The process of the present invention is apparent from the foregoing description of the operation of the engine and consists of a process of operating an internal combustion engine having a cylinder with a piston movable therein, air inlet and air outlet means connected to the cylinder, a combustion chamber connected to the cylinder head and heating means positioned between the combustion chamber and the cylinder. The process includes admitting a gaseous fuel through a check valve into the combustion chamber and admitting fresh air into the cylinder and exhausting the exhaust products of combustion from the cylinder without sweeping the gaseous fuel and the exhaust products remaining from the previous cycle from the combustion chamber. The process includes compressing the fresh air in the cylinder and moving the compressed fresh air across the heating means into the combustion chamber to provide a homogeneous mixture of exhaust products, fuel and air, and igniting the mixture in the combustion chamber by compression.

The present invention, therefore, is well adapted to carry out the objects and attain the ends and advantages mentioned as well as others inherent therein. While a presently preferred embodiment of the invention has been given for the purpose of disclosure, numerous changes in the details of construction and arrangement of parts, and steps of the process, will be readily apparent to those skilled in the art and which are encompassed within the spirit of the invention and the scope of the appended claims.

Claims

1. An internal combustion engine using compression ignition of a homogeneous gaseous fuel-air mixture comprising,

a cylinder having a piston movable therein,

air inlet and outlet means connected to the cylinder for admitting fresh air and for exhausting exhaust products therefrom,

a combustion chamber connected to the cylinder,

a check valve connected between the combustion chamber and a source of gaseous fuel,

restriction means connected between the combustion chamber and the cylinder for retaining the gaseous fuel in the combustion chamber, and limiting fresh air entering the cylinder from sweeping the fuel gas and the exhaust products from the last firing cycle out of the combustion chamber, and

heating means positioned between the combustion chamber and the cylinder and extending substantially across the combustion chamber for heating the fresh air entering the combustion chamber from the cylinder as the piston nears the end of the compression stroke whereby the compression in the combustion chamber of the mixture of exhaust products, fuel and heated air produces spontaneous ignition of the mixture.

2. The apparatus of claim 1 wherein the compression ratio of the engine is between about 8 to 1 and 14 to 1.

3. The apparatus of claim 1 wherein the amount of exhaust gases retained in the mixture is about 20% of the volume of the combustion chamber.

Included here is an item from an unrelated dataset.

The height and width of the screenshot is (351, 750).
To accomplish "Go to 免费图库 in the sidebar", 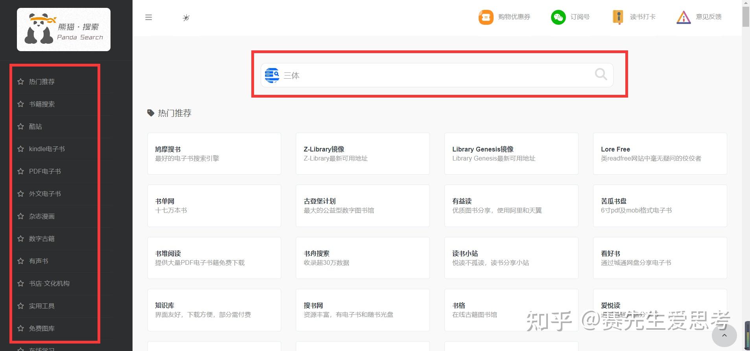I will [42, 328].
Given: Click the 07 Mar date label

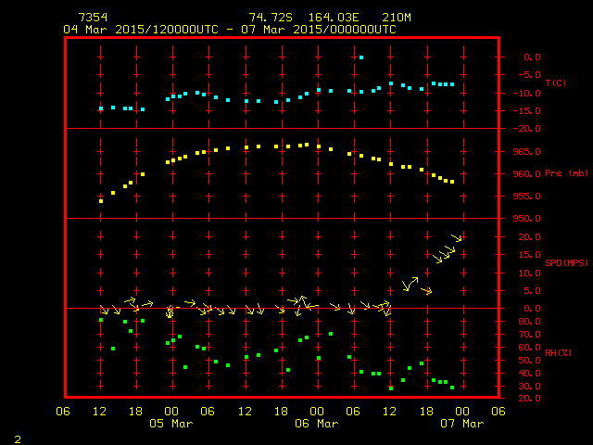Looking at the screenshot, I should 461,424.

4. A process of operating an internal combustion engine having a cylinder with a piston movable therein, air inlet and outlet means connected to the cylinder, a combustion chamber connected to the cylinder head, and heating means positioned between the combustion chamber and the cylinder comprising,

admitting a gaseous fuel through a check valve into the combustion chamber,

admitting fresh air into the cylinder and exhausting the exhaust products of combustion from the cylinder without sweeping the gaseous fuel and the exhaust products remaining from the previous cycle from the combustion chamber,

compressing the fresh air in the cylinder,

moving the compressed fresh air across the heating means into the combustion chamber to provide a homogeneous mixture of exhaust products, fuel and air, and

igniting the mixture in the combustion chamber by compression.

5. The process of claim 4 wherein the amount of exhaust products in the mixture is about 20% of the volume of the chamber for suppressing the rate of combustion.

6. The process of claim 4 wherein the engine operates over a fuel-air mixture between about 10% to 60% of stoichiometric.

7. The method of claim 4 wherein the compression ratio is between about 8 to 1 and 14 to 1.